Hot Slut Of The Day!

June 17, 2019 / Posted by:

The freeloading hawk of Los Angeles!

We’ve all had or have that one friend or cousin who will hit you up for a ride and then not give you gas money AND also be audacious enough to judge your driving skills with their eyes. That’s what happened to Staci Eddy as she drove near Downtown. Only the trick that bummed a ride off of her wasn’t a friend or a cousin. They was basically a stranger, so Staci became an Uber driver whether she liked it or not, and her passenger didn’t pay, didn’t tip, and probably gave zero stars since her and her passenger’s hollerin’ and screamin’ hardly made for a peaceful ride. Shit, if that hawk could give less than zero stars, bitch would!

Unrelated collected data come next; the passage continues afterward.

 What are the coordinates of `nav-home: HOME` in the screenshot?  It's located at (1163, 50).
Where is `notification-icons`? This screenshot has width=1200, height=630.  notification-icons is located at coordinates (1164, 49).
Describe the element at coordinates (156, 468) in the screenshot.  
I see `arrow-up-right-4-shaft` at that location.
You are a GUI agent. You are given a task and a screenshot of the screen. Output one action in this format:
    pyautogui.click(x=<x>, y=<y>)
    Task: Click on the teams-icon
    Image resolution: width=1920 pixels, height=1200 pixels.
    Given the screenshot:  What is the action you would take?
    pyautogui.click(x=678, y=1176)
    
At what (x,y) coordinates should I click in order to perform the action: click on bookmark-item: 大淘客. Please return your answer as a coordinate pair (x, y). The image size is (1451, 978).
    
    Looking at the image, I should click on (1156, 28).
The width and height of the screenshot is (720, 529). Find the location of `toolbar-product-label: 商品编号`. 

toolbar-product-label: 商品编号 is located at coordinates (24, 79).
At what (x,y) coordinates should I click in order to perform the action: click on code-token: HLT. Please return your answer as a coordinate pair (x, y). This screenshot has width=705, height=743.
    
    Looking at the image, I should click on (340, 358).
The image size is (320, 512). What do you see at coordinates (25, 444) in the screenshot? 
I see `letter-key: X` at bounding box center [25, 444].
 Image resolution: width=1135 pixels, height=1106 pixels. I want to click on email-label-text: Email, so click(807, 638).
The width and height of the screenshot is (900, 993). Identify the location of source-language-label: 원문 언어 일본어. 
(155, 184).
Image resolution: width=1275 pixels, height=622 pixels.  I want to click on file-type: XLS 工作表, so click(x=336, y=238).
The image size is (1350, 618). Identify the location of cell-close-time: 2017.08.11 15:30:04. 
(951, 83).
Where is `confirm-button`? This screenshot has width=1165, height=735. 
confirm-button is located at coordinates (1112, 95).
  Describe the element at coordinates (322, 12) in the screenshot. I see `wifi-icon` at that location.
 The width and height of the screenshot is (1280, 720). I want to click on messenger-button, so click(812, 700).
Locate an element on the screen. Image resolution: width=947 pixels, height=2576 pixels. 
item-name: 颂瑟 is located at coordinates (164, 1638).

Staci tells The Eastsider that as she was driving, the hawk landed on her windshield, and refused to fly away. The out-in-the-open stowaway stuck around for 15 minutes, and I don’t know, I would’ve tried to get Rutger Hauer on the phone, since he’s obviously a hawk whisperer (I’ve seen the documentary) and could talk to the hawk for me to see what was going on. Because I’d think that maybe that hawk is a future-seer, or some shit, and is trying to warn me of something. Or in the very least, maybe there was a rat under my hood, gnawing on something that would mess my car up and the hawk sniffed that bitch out and was trying to help me! But Staci and her passenger didn’t think that way, and instead, screamed throughout the 15 minutes and also called a friend to find out what to do.

“It was so crazy!” Eddy said in an email. “I think he may have been overheated at first but he stayed with us for over 15 mins! It was so nuts.”

After posting the video on YouTube, Eddy said she hopes that all the people who took photos and videos of her driving around with hawk share the images with her.

“We felt like Uber for hawks,” Eddy posted on her video.

Now I’m not sure what you’re supposed to do if a hawk lands on your car. But I’m guessing you either stop and call animal control, or whistle for Henery Hawk to come and get his brazen bitch uncle, or get into a staring contest with the hawk until you die of old age (since nobody stares like a hawk), or record every second of it and get that 15-second YouTube fame. Staci’s freeloading passenger eventually got the hint that they weren’t wanted and flew off.

But before that hawk flew off, they delivered gold medal-worthy facial expressions like this one that says, “Calm the fuck down! It ain’t that serious.

And this, “No, seriously, calm the fuck down. I’m just a hawk” look.

Oh, hawk, you have no reason to be so picky, because you ain’t paying, but that’s exactly the reason why I pay tribute to them. This hawk crashed this ride, didn’t offer up any gas money, and pretty much acted like a backseat driver windshield driver by throwing mean looks at Staci. A freeloading brazen her to us all!